A black market boon?
While LPs have been restrained in their criticism, others have been more blunt.
Professor Sen said excluding private enterprise would be a boon for the black market.
“Any new approach should integrate the dispensaries which already exist and give them a chance to join the market,” he said. Failing that, private enterprise “has an incentive to continue as illegal operations, which will lead to a bigger black market.”
“The point of legalization is to shut down the black market,” he added. “I don’t see this happening in the short run by any stretch of the imagination.”
Abi Roach – director with the Cannabis Friendly Business Association, which represents a few dozen businesses in the marijuana industry, including dispensaries – said the province’s framework would fail to to service the needs of consumers’ “sophisticated” palates.
“If they stick to this plan, it is going to explode in their face. It’s doomed to fail,” she said.
Retail — government corners market
Ontario’s plan to corner the market for recreational cannabis involves opening 40 government-owned stores next summer and 150 by 2020.
It’s unclear what kind of experience the stores will offer consumers, however, and some executives are concerned product could be “hidden” from view, similar to how tobacco is sold in Ontario, before a transaction is made.
Engel supports an age-gated “jewelry store-type” consumer experience, where customers are age-verified upon entry and products are visible, but under glass.

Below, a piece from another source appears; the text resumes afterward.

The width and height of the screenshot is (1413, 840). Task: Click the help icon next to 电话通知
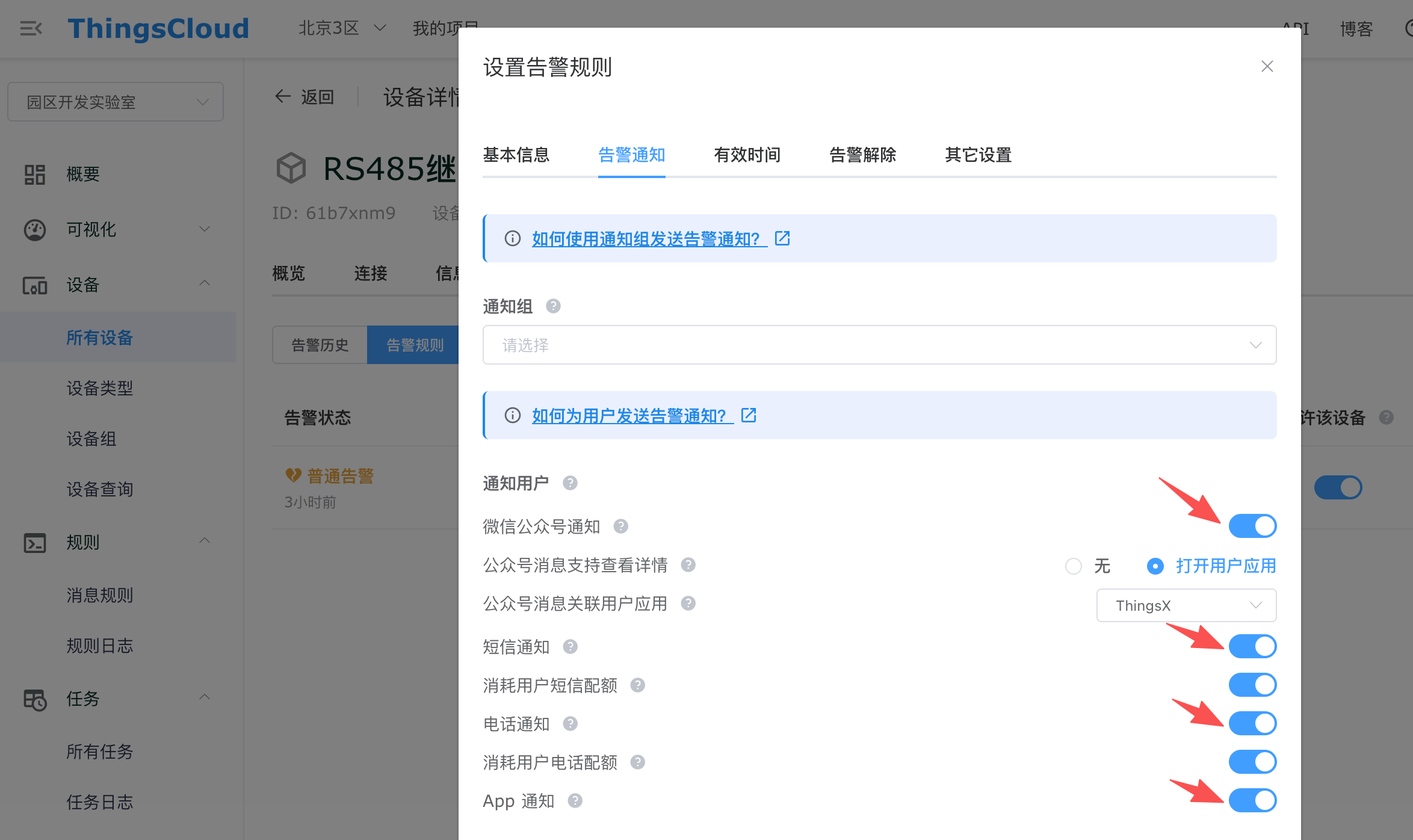click(x=570, y=724)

“What’s unclear from Ontario is whether the product will be behind cabinet doors. That wouldn’t make sense,” he said. “At the end of the day, there’s no reason to do that if you restrict access into the retail location. Secondly, that’s not what a consumer is going to be looking for. Why bother with a retail location?”

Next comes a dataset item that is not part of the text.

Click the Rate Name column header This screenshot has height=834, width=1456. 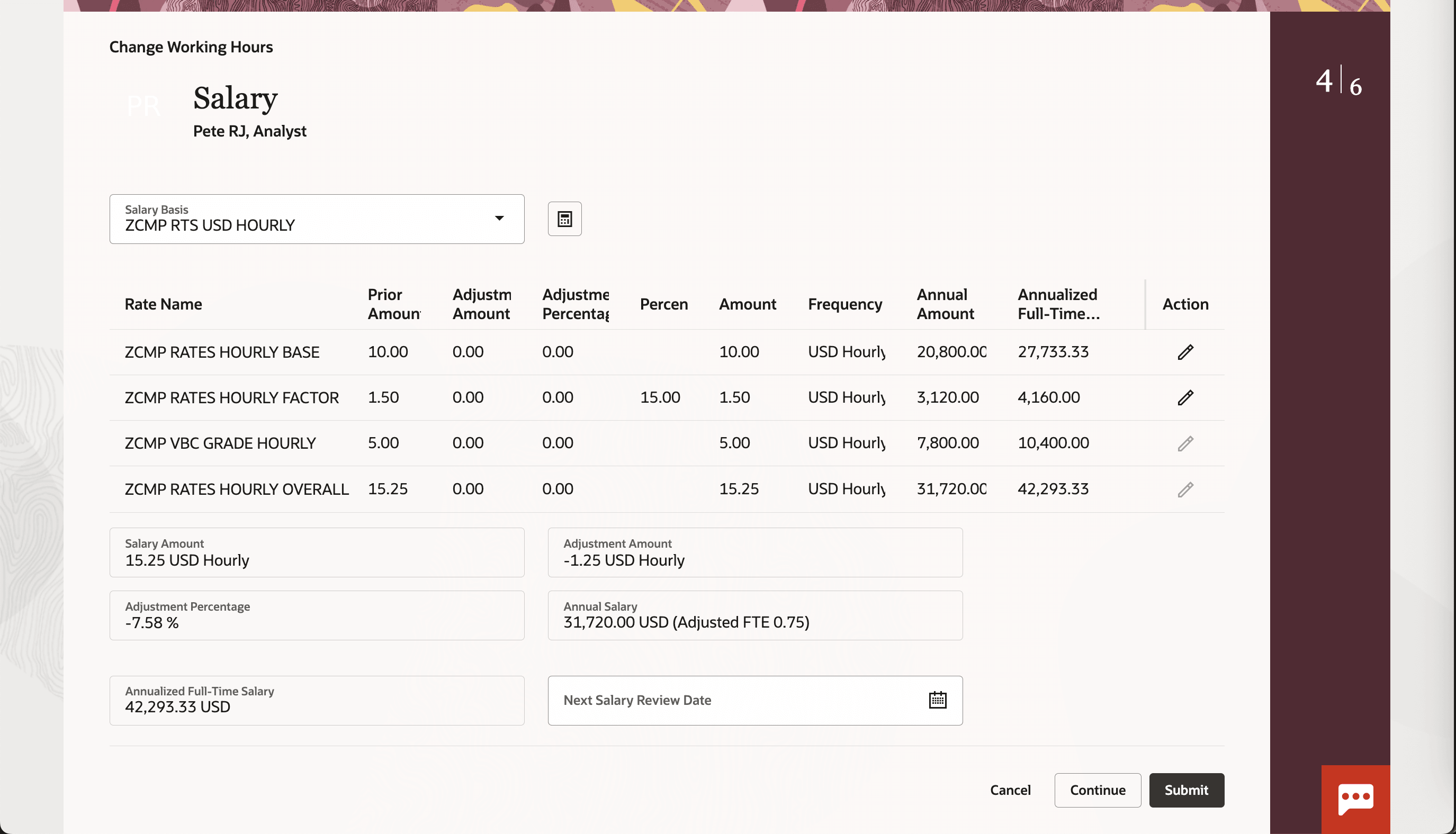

Cannabis Canada Association, a trade group representing LPs, hopes the province allows for private retail sales alongside government-owned stores.
“A competitive market model would provide the province with a predictable, low-risk revenue stream without the taxpayer burdens of upfront capital expenditure exposure and operational risk,” it said in a statement, adding that a “direct producer to consumer e-commerce can and should co-exist alongside any potential distribution and retail model, and not just as an interim measure.”
Tilray’s Kennedy wants the government to reconsider disallowing private retailers.
“In order to ensure access is maintained and the black-market shrinks, we urge the government to consider on-boarding more retail outlets in short order and to allow for private licenses in future phases of implementation,” he said.
LPs welcome clarity
While unhappy with the retail aspects of the government’s plan, industry officials representing LPs said it provided regulatory clarity and would make it easier to plan for the future.
Canopy Growth’s Jordan Sinclair said the clarity offered by the framework allows his company to focus on the production side to meet the demand of a new market.
“The bottom line is that we’re about to start serving millions of more people in Ontario and that momentum will continue in all other domestic markets,” he said. “We aren’t surprised by this structure. It’s exactly what we’ve been hearing from the Ontario Liberals for the last year.”
Darren Karasiuk, vice president of strategy of Markham-based MedReleaf, said a clear perspective of what the market is going to look like is important, regardless of what the details.
“It’s helps us prepare,” he said, also welcoming the government’s crackdown on illegal dispensaries.
Maricann CEO Ben Ward said the proposed system supports competition based on product quality.
“All LP’s will have to create quality differentiated products that customers demand,” he said. “That means consumers will choose products, not based on who paid the most for shelf space to push their brand, but what’s best for them.”